--- START ---

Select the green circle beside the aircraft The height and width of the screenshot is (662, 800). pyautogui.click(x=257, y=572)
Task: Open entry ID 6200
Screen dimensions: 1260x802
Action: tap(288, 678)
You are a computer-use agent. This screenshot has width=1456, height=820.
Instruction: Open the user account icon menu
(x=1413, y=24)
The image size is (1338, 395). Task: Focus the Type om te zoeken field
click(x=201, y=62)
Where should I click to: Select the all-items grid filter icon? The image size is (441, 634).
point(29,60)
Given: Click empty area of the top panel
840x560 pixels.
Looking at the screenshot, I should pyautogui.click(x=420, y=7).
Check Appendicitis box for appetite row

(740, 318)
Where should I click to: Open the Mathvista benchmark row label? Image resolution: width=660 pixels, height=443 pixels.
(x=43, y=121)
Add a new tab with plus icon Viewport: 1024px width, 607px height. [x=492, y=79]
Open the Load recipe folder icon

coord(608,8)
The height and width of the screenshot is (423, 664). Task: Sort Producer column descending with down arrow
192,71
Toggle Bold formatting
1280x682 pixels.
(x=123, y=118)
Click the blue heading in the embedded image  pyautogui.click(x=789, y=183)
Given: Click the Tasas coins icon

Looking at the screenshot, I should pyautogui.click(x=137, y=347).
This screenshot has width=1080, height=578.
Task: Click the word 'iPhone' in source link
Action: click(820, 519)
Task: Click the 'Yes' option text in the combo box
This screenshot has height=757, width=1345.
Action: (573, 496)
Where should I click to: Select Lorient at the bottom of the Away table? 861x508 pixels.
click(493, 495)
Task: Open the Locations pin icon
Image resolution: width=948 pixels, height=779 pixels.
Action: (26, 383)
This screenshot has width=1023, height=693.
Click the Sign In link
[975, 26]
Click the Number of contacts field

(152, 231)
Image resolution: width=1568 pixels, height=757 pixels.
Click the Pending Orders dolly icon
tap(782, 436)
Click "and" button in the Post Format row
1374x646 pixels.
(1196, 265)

--- END ---

» What is being asked:
Could you reproduce exactly the lines of the entries above, from the one with "840x560 pixels." through the one with "Image resolution: width=1568", and nothing else?

» Result:
840x560 pixels.
Looking at the screenshot, I should pyautogui.click(x=420, y=7).
Check Appendicitis box for appetite row

(740, 318)
Where should I click to: Open the Mathvista benchmark row label? Image resolution: width=660 pixels, height=443 pixels.
(x=43, y=121)
Add a new tab with plus icon Viewport: 1024px width, 607px height. [x=492, y=79]
Open the Load recipe folder icon

coord(608,8)
The height and width of the screenshot is (423, 664). Task: Sort Producer column descending with down arrow
192,71
Toggle Bold formatting
1280x682 pixels.
(x=123, y=118)
Click the blue heading in the embedded image  pyautogui.click(x=789, y=183)
Given: Click the Tasas coins icon

Looking at the screenshot, I should pyautogui.click(x=137, y=347).
This screenshot has width=1080, height=578.
Task: Click the word 'iPhone' in source link
Action: click(820, 519)
Task: Click the 'Yes' option text in the combo box
This screenshot has height=757, width=1345.
Action: (573, 496)
Where should I click to: Select Lorient at the bottom of the Away table? 861x508 pixels.
click(493, 495)
Task: Open the Locations pin icon
Image resolution: width=948 pixels, height=779 pixels.
Action: (26, 383)
This screenshot has width=1023, height=693.
Click the Sign In link
[975, 26]
Click the Number of contacts field

(152, 231)
Image resolution: width=1568 pixels, height=757 pixels.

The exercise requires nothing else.